Springtime for Hitler. Somewhat fits. It's an intentional failure that succeeded.

Popular boondoggle is a term we used to use at work. I've never herd it used outside that job though.

[–] [email protected] 8 points 1 week ago (1 children)

Sunk cost fallacy is probably the most obvious one that springs to mind. Not unlike gambling in a sense, people feel they just need one big payout to win it all back and then some, so they keep betting, hoping that this time things will go in their favour.

[–] lando55 1 points 1 week ago

Sounds about right. This keeps happening at my job, executives throwing good money after bad in an attempt to get some return on their investment. If we had just cut our losses years ago we'd be in a much better place now.

[–] Squorlple 7 points 1 week ago

Ponzi scheme? Multi-Level Marketing? Pyramid scheme?

[–] Etterra 6 points 1 week ago (1 children)

I world call that "failing upward" which is fucking up your job such that you get a promotion.

[–] [email protected] 1 points 1 week ago* (last edited 1 week ago)

It can be a thing for more skilled labor jobs. You csn be just okay at say.... running machine shop equipment. You break more stuff and make more blem parts than most of the people in the shop. But it seems like you have a grasp on the overall processes and can type well.

Boom now you're not working on machines but managing machinists. Ordering what they need, stat tracking, scheduling, product contracts etc.

[–] [email protected] 5 points 1 week ago

Sunk cost fallacy?

[–] [email protected] 5 points 1 week ago* (last edited 1 week ago)

The term isn't quite as specific as you want, but it sounds like a positive feedback loop? (the linked article even gives ponzi schemes as an example)

[–] RizzRustbolt 4 points 1 week ago
[–] machinin 3 points 1 week ago* (last edited 1 week ago)

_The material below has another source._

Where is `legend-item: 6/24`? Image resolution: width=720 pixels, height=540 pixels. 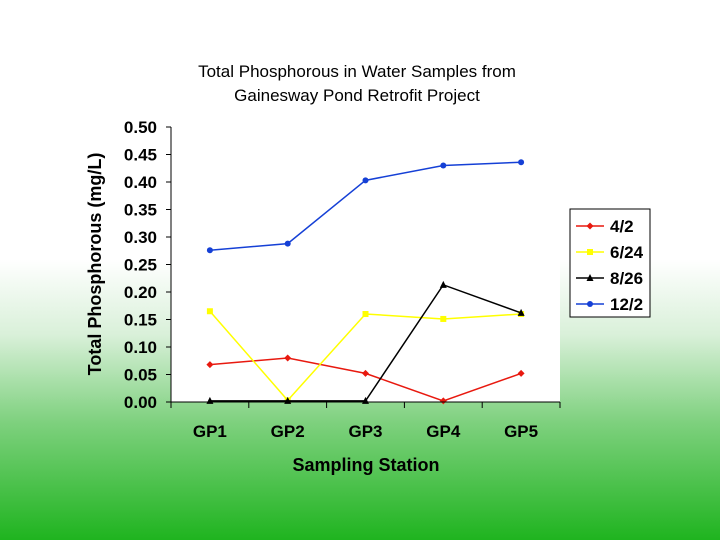
legend-item: 6/24 is located at coordinates (610, 252).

Perhaps the closest term is "cognitive dissonance." I don't think current usage best fits your description, although the original event that inspired the term certainly does.

https://www.simplypsychology.org/cognitive-dissonance.html

Cognitive dissonance was first investigated by Leon Festinger, arising out of a participant observation study of a cult that believed that the earth was going to be destroyed by a flood, and what happened to its members — particularly the really committed ones who had given up their homes and jobs to work for the cult — when the flood did not happen.

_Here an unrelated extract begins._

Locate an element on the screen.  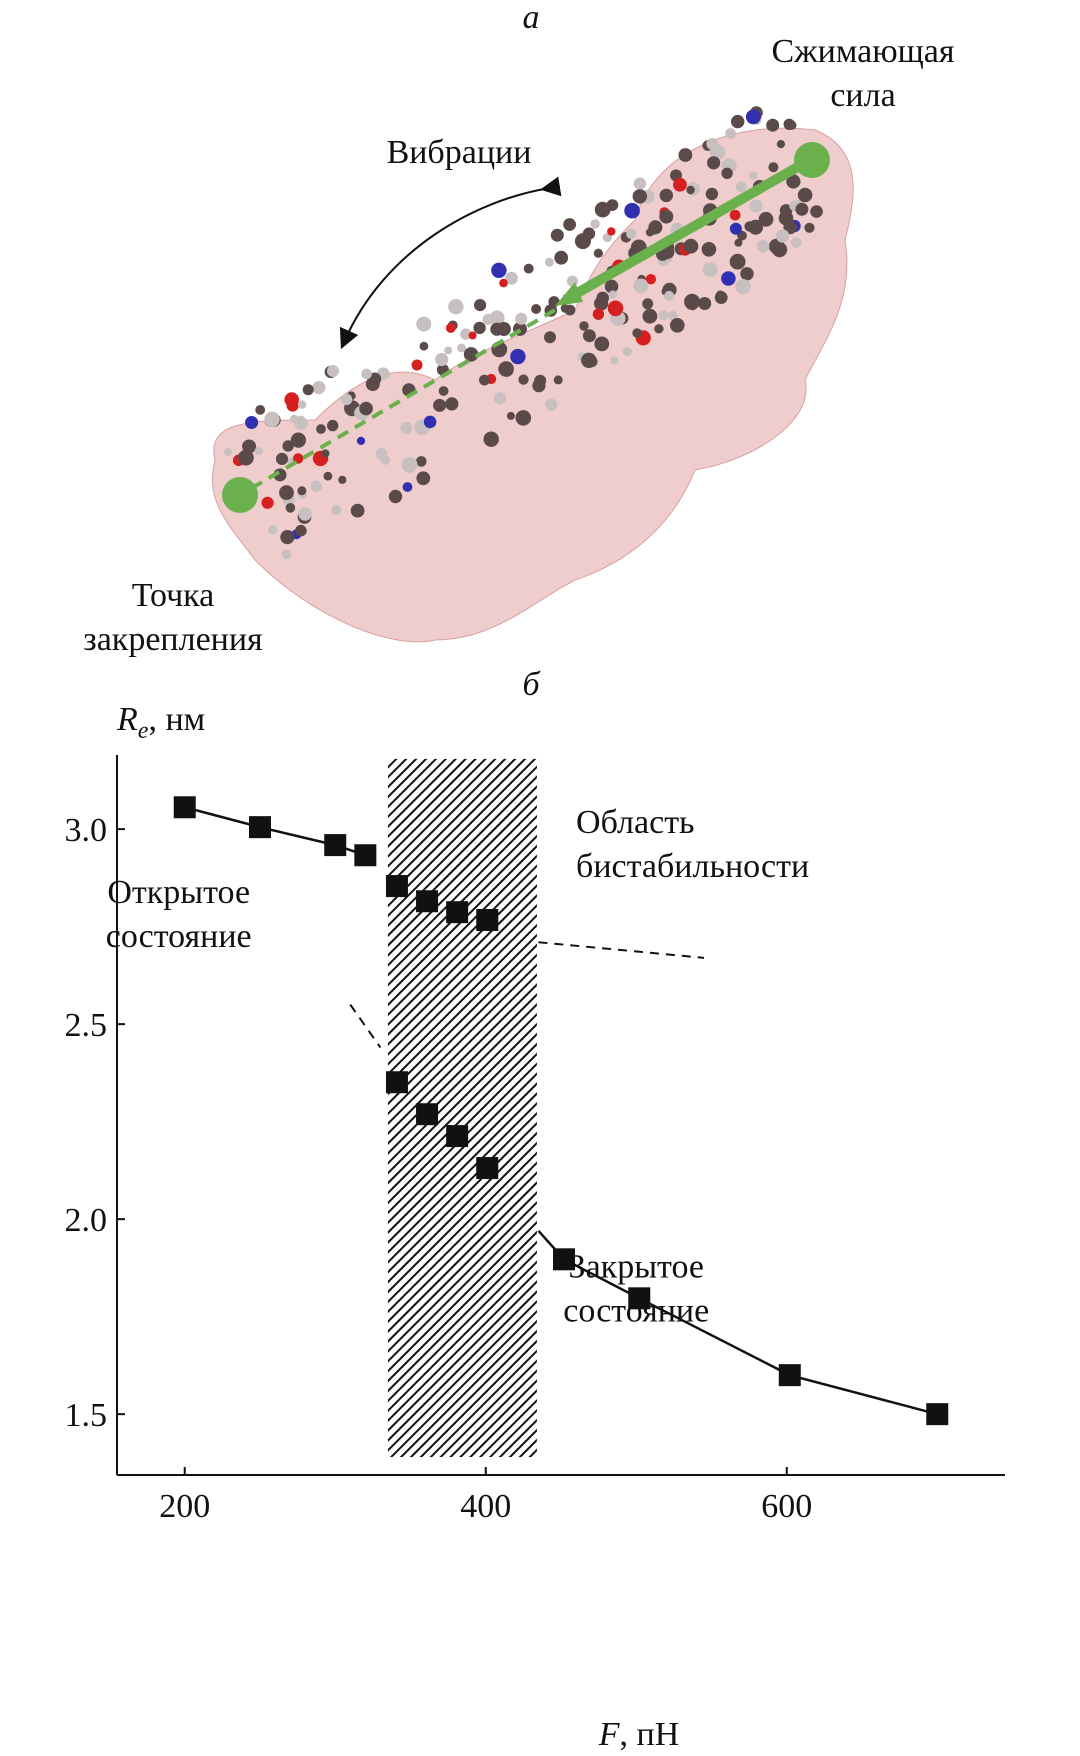
force-label: сила is located at coordinates (862, 96).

While fringe members were more inclined to recognize that they had made fools of themselves and to “put it down to experience,” committed members were more likely to re-interpret the evidence to show that they were right all along (the earth was not destroyed because of the faithfulness of the cult members).

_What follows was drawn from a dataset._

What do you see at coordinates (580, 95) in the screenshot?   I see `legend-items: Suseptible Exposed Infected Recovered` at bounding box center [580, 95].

[–] _bcron_ 3 points 1 week ago* (last edited 1 week ago)

I don't know if the 'wanting is better than having' trope is the best fit but it's a decent fit and kind of caters to the social aspect of what you're describing. You know, some shiny trendy new thing and everyone's chasing after it and as people get it they're sorely disappointed, but it doesn't dissuade others one bit (sometimes the reaction from the initial acquirers causes even more appeal to those who don't have it) , until everyone is all disappointed. And then the moral of the story plays out in the resolution

[–] [email protected] 1 points 1 week ago* (last edited 1 week ago)

I would usually refer to such a thing as a "Producers" (like the play) but that is specifically for bad ideas that suck for a majority of people but benefit a few; like the plot of the play where they make a flop to get more money than they would with a hit.